January 30th came … and went.

We were into February when I saw my doctor. I was still “big as a house” with no bundle of joy to love and cuddle.  My doctor checked our vitals, all was good. If she did not come soon, we would run a “stress test” in a couple of days.  The doctor assured me that many times this will kick that baby into gear, so we scheduled it.  Savannah was just not ready to come into this cold, harsh world.  She wanted to stay where it was nice and cozy.

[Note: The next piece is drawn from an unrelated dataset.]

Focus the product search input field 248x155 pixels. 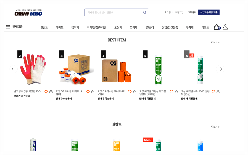pyautogui.click(x=114, y=12)
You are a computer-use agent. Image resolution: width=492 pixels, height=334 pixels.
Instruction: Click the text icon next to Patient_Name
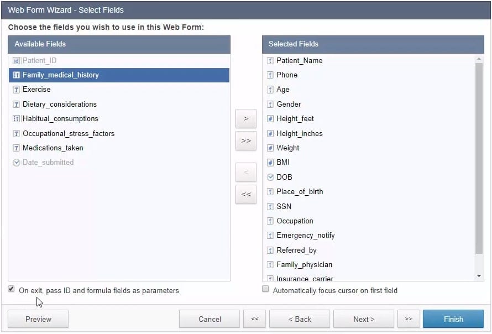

The plan … if we didn’t have that little bundle by February 9th, we would go back in, run the stress test, and hopefully “trick” Savannah into coming.  All day long we studied the monitors, to no avail.  THAT was a depressing ride home.  Still no sweet little punkin’!

When February 14th came, I just knew it!  THAT was what she was waiting for! She was going to give her mom and dad the ULTIMATE Valentine’s gift!

Nope, she had other plans.  I don’t think we celebrated Valentine’s Day in 1995.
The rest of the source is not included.